==== RECORDS FOR THIS TASK ====

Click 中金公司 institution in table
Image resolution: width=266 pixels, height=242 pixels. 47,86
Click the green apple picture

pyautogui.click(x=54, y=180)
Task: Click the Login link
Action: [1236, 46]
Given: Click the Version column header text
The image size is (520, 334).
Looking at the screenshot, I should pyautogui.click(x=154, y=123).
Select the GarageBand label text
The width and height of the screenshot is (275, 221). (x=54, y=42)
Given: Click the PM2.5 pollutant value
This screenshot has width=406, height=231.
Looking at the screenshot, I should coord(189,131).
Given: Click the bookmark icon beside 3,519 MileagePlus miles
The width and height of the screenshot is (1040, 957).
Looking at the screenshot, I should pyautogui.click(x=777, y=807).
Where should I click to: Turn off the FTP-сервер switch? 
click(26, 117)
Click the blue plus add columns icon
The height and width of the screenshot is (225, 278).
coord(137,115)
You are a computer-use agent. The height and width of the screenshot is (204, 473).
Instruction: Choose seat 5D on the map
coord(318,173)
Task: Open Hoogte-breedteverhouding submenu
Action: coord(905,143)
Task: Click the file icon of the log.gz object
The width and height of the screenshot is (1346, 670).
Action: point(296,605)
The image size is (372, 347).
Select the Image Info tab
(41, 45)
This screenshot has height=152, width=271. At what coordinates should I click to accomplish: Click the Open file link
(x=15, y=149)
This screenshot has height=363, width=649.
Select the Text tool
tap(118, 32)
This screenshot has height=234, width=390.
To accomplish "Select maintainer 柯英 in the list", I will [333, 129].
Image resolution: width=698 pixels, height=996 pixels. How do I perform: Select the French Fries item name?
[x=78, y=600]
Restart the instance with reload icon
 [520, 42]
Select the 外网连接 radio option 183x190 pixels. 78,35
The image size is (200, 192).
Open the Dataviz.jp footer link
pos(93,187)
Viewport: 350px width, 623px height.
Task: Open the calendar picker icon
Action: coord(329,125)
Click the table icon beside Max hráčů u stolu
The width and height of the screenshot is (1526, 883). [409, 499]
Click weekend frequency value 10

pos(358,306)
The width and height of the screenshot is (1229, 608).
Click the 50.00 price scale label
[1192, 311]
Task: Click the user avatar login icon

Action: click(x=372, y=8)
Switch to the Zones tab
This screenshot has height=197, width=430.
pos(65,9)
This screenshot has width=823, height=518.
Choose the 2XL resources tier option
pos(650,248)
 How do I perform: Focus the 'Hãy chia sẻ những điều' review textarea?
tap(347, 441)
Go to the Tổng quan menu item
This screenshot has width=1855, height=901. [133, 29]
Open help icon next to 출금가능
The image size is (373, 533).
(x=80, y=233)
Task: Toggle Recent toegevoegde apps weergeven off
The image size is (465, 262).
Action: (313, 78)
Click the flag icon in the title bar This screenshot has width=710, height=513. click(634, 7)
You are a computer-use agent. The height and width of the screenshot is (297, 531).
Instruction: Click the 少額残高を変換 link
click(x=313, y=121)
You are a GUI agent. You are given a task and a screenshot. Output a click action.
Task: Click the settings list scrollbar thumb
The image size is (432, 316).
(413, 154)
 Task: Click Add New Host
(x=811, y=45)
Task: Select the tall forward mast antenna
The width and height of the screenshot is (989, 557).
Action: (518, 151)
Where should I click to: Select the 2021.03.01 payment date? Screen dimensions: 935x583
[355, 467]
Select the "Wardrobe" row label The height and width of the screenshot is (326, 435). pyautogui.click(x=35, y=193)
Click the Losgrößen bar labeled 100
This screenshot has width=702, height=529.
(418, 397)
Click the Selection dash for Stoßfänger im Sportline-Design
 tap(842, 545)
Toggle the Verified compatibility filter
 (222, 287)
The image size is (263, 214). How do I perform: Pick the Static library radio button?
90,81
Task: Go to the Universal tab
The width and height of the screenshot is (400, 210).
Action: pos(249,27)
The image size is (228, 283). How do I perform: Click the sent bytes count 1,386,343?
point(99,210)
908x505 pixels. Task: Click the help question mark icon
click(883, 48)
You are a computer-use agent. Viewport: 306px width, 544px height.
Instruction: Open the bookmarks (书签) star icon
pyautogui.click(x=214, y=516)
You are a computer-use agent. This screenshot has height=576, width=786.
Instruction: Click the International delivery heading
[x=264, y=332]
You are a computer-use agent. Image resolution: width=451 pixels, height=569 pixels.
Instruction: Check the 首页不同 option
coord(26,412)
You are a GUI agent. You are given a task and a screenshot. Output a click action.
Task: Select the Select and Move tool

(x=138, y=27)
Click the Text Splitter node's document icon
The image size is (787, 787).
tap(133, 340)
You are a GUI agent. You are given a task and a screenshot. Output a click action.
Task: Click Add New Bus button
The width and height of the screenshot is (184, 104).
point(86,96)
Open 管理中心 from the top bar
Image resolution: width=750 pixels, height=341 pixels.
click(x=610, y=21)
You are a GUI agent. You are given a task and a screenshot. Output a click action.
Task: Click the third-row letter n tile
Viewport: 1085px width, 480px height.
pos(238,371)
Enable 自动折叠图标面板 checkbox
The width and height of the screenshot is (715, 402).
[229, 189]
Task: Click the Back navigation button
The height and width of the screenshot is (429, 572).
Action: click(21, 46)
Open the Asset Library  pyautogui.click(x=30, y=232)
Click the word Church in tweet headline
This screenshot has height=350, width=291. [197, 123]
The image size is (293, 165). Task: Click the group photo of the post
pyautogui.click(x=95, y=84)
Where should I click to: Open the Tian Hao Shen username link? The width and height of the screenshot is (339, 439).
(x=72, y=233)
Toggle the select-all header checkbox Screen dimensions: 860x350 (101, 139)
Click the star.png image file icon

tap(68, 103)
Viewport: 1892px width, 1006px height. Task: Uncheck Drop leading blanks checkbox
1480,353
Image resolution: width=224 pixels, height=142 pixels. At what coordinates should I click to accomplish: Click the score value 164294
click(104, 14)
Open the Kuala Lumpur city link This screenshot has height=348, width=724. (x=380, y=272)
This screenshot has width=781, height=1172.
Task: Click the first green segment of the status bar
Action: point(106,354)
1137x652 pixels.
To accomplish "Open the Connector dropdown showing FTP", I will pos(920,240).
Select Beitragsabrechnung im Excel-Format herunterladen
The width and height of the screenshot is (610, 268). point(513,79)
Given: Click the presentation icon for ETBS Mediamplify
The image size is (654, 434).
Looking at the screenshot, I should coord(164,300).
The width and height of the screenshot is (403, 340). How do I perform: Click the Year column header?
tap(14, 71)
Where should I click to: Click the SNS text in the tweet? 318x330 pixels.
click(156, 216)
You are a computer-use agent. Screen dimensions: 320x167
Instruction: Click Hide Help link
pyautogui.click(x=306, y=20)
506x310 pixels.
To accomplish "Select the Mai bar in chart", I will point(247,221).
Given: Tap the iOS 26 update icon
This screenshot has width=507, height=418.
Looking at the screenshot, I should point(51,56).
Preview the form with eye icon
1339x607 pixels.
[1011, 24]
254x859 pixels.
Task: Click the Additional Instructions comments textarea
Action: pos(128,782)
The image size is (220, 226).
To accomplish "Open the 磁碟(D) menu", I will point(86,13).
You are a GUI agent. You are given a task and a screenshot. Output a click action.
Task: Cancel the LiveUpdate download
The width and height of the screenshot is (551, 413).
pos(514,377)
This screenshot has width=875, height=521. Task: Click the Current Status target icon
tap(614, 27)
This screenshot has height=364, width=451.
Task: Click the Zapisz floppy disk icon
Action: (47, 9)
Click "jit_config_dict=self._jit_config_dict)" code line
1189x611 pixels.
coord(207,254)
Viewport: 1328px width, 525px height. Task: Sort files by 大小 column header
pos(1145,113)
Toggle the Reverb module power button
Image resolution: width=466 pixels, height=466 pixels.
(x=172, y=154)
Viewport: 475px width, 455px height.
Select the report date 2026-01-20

====

Which lines above contain the word "computer"? Copy each one.

You are a computer-use agent. The height and width of the screenshot is (204, 473).
You are a computer-use agent. The height and width of the screenshot is (297, 531).
You are a computer-use agent. Viewport: 306px width, 544px height.
You are a computer-use agent. This screenshot has height=576, width=786.
You are a computer-use agent. Image resolution: width=451 pixels, height=569 pixels.
You are a computer-use agent. Screen dimensions: 320x167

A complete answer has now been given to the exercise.